Accordingly, participation rate was found to be high for illiterate women, lower for
women at the primary and secondary education level and higher for university
graduates. The positive relation between education and wage rate can explain such
U-shaped relationship (Schultz 1961). Higher labor force participation at low levels
of education – illiterate and thus low wages can be explained by the need to earn
some income for survival – subsistence wage. Furthermore, the low level of
participation for married women with a primary and secondary level of education
might be explained by that women with such low levels of education mostly seek
job opportunities only in specific occupations such as secretarial work.
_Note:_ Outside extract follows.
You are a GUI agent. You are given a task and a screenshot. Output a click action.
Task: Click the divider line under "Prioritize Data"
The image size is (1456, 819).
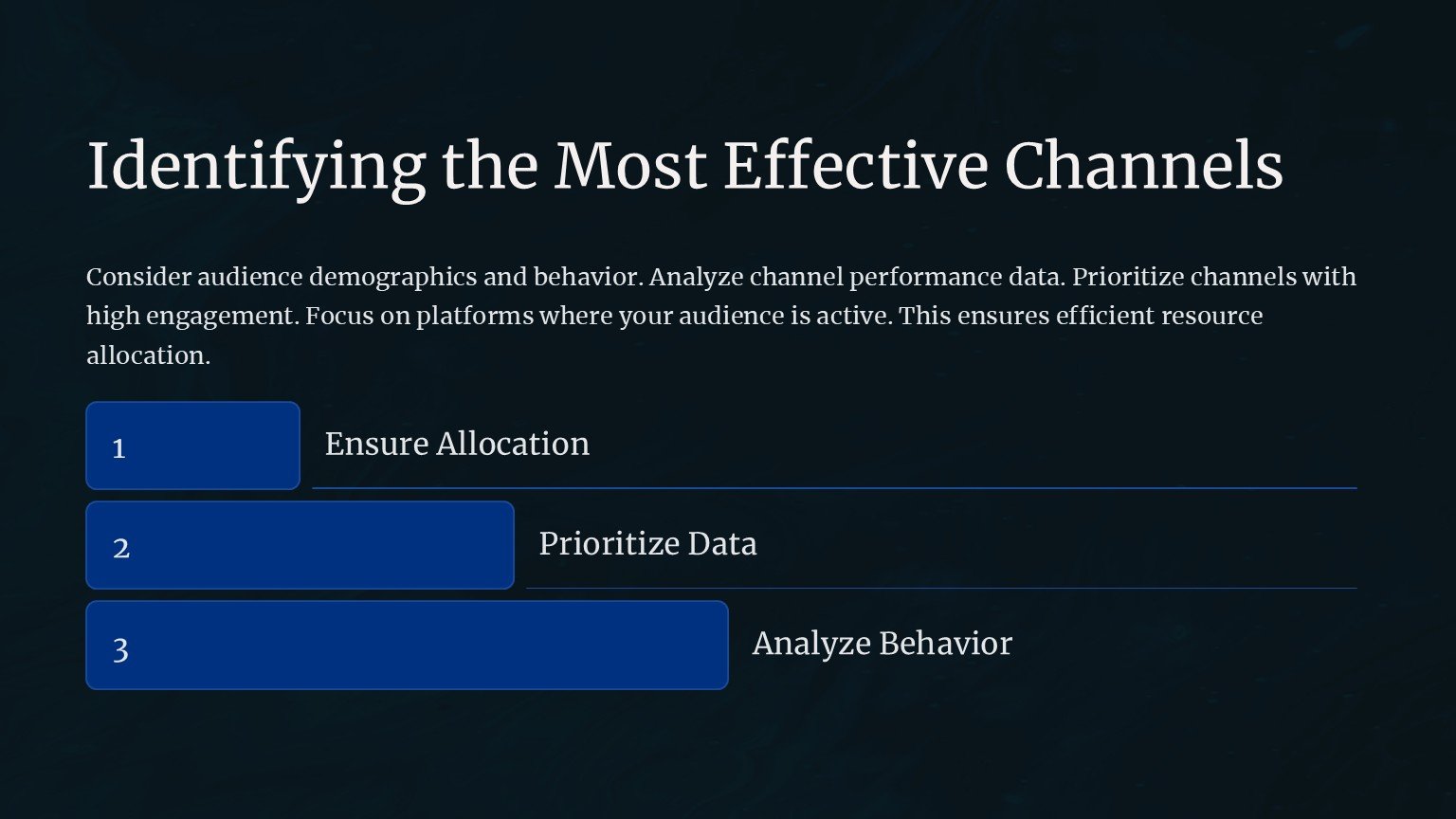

Thus when
there is a shortage in such jobs, women with such low educational attainment tend
to stay home. Besides that, it is common in most developing countries that women

5


with lower levels of education to work in the household – household production or
in the informal sector, which is excluded from the definition of the labor force.
Consequently, informal sector workers are not included in the labor force and thus
not reflected in the FLFPR, therefore, indicating a low female participation rate
(Cameron et al. 2001; Lincove 2005; Schultz 1961).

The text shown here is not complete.